Excerpts from The Introduction to The Moral Landscape by Sam Harris

“The moral landscape” — a space of real and potential outcomes whose peaks correspond to the heights of potential well-being and whose valleys represent the deepest possible suffering. Different ways of thinking and behaving — different cultural practices, ethical codes, modes of government, etc. — will translate into movements across this landscape and, therefore, into different degrees of human flourishing. I’m not suggesting that we will necessarily discover one right answer to every moral question or a single best way for human beings to live. Some questions may admit of many answers, each more or less equivalent. However, the existence of multiple peaks on the moral landscape does not make them any less real or worthy of discovery. Nor would it make the difference between being on a peak and being stuck deep in a valley any less clear or consequential.

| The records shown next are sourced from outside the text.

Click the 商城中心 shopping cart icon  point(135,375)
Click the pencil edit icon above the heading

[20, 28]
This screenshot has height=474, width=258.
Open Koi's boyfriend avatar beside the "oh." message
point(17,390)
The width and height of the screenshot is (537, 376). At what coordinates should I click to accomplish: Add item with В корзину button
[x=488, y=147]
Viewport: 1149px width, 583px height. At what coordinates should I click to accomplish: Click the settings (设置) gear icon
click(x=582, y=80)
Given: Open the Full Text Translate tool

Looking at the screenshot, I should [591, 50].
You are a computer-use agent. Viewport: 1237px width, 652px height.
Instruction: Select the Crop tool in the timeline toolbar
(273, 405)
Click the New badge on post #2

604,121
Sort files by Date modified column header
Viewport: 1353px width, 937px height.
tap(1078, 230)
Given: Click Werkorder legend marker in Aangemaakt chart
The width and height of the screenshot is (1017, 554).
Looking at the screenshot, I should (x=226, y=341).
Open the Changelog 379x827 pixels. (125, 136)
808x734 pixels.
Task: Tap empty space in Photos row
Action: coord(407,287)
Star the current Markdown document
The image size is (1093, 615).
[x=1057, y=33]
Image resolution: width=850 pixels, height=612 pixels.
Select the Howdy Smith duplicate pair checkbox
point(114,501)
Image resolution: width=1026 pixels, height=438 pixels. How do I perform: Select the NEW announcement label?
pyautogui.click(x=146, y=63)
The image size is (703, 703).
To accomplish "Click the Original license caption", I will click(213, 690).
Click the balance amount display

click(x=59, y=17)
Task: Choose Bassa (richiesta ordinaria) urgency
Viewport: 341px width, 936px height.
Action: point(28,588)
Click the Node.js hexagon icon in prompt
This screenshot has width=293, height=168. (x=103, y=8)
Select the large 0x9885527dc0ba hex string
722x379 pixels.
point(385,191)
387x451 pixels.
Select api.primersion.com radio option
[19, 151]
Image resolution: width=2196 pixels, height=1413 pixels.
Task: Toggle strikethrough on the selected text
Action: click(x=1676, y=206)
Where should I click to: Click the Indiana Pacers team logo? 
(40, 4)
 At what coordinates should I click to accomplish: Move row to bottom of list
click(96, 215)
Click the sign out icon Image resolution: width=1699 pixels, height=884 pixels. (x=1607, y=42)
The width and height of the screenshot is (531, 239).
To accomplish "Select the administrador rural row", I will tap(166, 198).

To see that multiple answers to moral questions need not pose a problem for us, consider how we currently think about food: no one would argue that there must be one right food to eat. And yet there is still an objective difference between healthy food and poison. There are exceptions — some people will die if they eat peanuts, for instance — but we can account for those within the context of a rational discussion about chemistry, biology, and human health. The world’s profusion of foods never tempts us to say that there are no facts to be known about human nutrition or that all culinary styles must be equally healthy in principle.

Morality could be a lot like chess: there are surely principles that generally apply, but they might admit of important exceptions. If you want to play good chess, a principle like “Don’t lose your Queen” is almost always worth following. But it admits of exceptions: sometimes sacrificing your Queen is a brilliant thing to do; occasionally, it is the only thing you can do. It remains a fact, however, that from any position in a game of chess there will be a range of objectively good moves and objectively bad ones.